A 1989 production that shows its age, Coming Out begins with 19-year-old Mathias Seifert whisked to an emergency room where he bemoans his homosexuality as the cause of his overdose. In flashback, his and lover Philipp Klarmann's story unfolds. Philipp, a newly hired high-school teacher, initiates an intimate relationship with a female colleague. Determined, Philipp denies and resists but, eventually, can't repress his attraction to men despite having to face his mother's and societal disapproval.

Unfortunately, writer Wolfram Witt and director Heiner Carow focus on trite bar scenes of casual sex and outrageous transvestites, exploiting the voyeuristic aspects of what they otherwise fail to explore in any meaningful way. The handsome young Philipp fights his demons through tedious, dull dialogue punctuated with boring pauses. The predominance of long shots keeps us at a distance -- not contemplating the bewildering predicament and rampant injustice, but impatient for the inevitable capitulation. When Philipp finally makes a heroic stand before school evaluators, the film elides the important, confrontational moment. A half-hour shorter with much less studied reserve, Coming Out may have personalized one man's struggle. Instead, it reinforces the negative, tortured gay stereotype in thoroughly unimaginative ways.

In striking contrast, Hillie Molenaar and Joop Van Wijk's Crossroads particularizes repercussions of the Hutu-Tutsi tribal war from a novel perspective: the country inundated with refugees. After briefly establishing the precipitating horror, including the thousands of corpses (many mutilated) clogging the local river, the focus turns to the refugee camp and its dichotomous micro-society.
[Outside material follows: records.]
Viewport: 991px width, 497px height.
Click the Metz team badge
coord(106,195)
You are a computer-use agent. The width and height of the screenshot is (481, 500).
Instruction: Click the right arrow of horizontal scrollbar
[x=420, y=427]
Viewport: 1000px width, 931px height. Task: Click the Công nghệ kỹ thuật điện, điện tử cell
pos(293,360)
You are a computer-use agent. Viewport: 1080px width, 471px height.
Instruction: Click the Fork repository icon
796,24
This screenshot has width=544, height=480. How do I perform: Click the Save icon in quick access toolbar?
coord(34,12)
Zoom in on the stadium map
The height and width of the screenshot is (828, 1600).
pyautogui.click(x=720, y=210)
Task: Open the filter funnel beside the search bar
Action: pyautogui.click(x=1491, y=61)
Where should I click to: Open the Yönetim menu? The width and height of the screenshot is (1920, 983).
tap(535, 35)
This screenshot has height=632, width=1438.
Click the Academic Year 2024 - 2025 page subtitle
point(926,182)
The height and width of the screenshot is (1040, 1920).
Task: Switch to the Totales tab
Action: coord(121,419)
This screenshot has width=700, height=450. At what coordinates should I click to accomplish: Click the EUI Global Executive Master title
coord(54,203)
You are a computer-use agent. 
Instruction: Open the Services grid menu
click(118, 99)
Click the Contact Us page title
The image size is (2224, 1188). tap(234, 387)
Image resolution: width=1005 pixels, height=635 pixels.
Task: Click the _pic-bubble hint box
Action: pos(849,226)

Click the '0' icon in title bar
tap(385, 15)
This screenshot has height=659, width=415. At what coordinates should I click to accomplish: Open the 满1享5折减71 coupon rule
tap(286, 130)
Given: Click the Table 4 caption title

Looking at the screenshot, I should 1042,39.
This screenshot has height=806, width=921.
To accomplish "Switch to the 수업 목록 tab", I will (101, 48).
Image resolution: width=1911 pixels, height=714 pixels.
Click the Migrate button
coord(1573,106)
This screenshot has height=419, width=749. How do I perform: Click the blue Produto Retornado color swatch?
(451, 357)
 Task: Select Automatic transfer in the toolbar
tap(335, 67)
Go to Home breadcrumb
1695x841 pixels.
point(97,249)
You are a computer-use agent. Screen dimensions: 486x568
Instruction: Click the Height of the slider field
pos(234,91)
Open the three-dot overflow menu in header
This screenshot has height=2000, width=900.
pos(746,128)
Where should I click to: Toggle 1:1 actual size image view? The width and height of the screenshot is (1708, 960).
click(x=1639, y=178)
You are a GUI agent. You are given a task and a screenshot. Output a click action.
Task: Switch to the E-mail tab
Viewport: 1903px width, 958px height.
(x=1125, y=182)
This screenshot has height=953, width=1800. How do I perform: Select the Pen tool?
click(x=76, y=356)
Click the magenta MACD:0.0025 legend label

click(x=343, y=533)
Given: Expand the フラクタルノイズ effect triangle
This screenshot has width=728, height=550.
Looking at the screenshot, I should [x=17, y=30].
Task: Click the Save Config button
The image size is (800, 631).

In addition to creating numerous business opportunities for local Tanzanians, the refugees severely alter the physical environment: denuding the landscape, exhausting food supplies and occupying all available spaces in hospitals, schools and empty houses. Criminals strain local police and judicial systems while a woman who ran a beauty parlor in Rwanda rents optimistic brides the one good wedding dress she's salvaged.

Through first-person interviews and camp footage, a complex picture emerges of this lovely land sustaining cataclysmic changes. Letting the Tanzanians and the refugees speak for themselves (from an insurance salesman to orphaned children), Crossroads calmly but powerfully delineates the ripple effect of any such forced mass migration. This glimpse behind and beyond the headlines brings this year's festival to a fitting close, encouraging us to demand more analytical media coverage of all such issues.

Coming Out, in German with English subtitles, plays at 7 p.m. and Crossroads, in Swahili with English subtitles, at 9 p.m. May 4 at Webster University.